特にクリエイターとのコミュニケーションログを情報として管理できていることは、クリエイター毎のイレギュラーリスクの可視化(指定した期日から平均●●日ズレる傾向がある、動画初稿の提出に平均●●日かかる等)に繋げられており、TikTokマーケティングにおいて差別化となり得る「安定したクリエイター進行」の実現に寄与しております。

4. 今後やりたいと考えていること

今後は蓄積したデータを基にクリエイターの信用情報を弊社独自にスコアリングし、よりクリエイターが経済的安全性を持った上でチャレンジできるような世界観を実現したいと考えております。
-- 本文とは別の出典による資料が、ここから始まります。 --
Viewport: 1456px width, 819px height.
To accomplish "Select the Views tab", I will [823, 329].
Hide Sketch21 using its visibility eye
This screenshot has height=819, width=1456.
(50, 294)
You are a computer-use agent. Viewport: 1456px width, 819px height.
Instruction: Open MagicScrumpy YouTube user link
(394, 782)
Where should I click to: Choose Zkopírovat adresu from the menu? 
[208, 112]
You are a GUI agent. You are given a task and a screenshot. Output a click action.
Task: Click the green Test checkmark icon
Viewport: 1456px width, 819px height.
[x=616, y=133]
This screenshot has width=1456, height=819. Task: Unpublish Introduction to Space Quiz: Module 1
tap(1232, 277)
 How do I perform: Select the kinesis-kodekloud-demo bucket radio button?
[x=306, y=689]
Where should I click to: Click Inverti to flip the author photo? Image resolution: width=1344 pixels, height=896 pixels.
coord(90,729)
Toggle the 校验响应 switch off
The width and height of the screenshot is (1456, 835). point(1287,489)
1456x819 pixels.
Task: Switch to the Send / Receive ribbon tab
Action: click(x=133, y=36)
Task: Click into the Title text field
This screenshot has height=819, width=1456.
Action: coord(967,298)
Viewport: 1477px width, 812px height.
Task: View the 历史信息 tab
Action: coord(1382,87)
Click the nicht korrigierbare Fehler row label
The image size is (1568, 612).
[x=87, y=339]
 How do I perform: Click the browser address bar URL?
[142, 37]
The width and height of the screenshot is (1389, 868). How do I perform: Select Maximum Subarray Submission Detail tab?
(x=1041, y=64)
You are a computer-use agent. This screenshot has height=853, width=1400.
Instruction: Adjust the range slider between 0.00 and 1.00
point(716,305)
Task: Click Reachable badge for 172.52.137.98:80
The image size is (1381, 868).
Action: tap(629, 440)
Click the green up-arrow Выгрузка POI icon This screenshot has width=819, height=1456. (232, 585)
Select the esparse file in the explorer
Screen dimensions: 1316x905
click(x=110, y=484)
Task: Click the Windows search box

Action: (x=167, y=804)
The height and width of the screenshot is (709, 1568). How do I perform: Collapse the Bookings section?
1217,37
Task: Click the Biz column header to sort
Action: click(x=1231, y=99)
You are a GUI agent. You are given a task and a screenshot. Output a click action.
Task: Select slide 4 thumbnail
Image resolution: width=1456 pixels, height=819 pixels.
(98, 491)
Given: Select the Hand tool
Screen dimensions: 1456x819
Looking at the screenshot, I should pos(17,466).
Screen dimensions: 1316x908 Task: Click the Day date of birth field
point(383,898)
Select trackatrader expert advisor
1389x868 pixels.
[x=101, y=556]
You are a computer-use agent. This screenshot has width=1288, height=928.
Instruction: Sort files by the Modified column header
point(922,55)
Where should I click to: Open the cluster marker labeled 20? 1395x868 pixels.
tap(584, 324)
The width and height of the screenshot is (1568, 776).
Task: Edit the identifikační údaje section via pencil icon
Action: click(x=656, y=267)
この領域は諸々のハードルが高いため具体の事業化はまだ先になるかと思いますが、弊社のパーパスである「意思ある個人による新しい経済をつくる」上での、コアデータとして機能する日が必ずや来ると信じております。

5. まとめ

以上、TikTokマーケティングにおけるOperational Excellenceに向き合った話と題しつらつらと記載いたしましたが、まだまだExcellenceには程遠い状況かと思いますし、よりBestな環境を構築するためにも、皆様のような優秀な仲間を必要としております。上記は一例ではございますが、属人化しやすい&効率化の余白が大きいTikTokマーケティング(引いてはインフルエンサーマーケティング)を、DXさせる魅力的な自社サービスも絶賛開発中です。興味がある方は是非、卯木と会話させてくださいませ!ご連絡お待ちしております。

この記事が気に入ったらサポートをしてみませんか?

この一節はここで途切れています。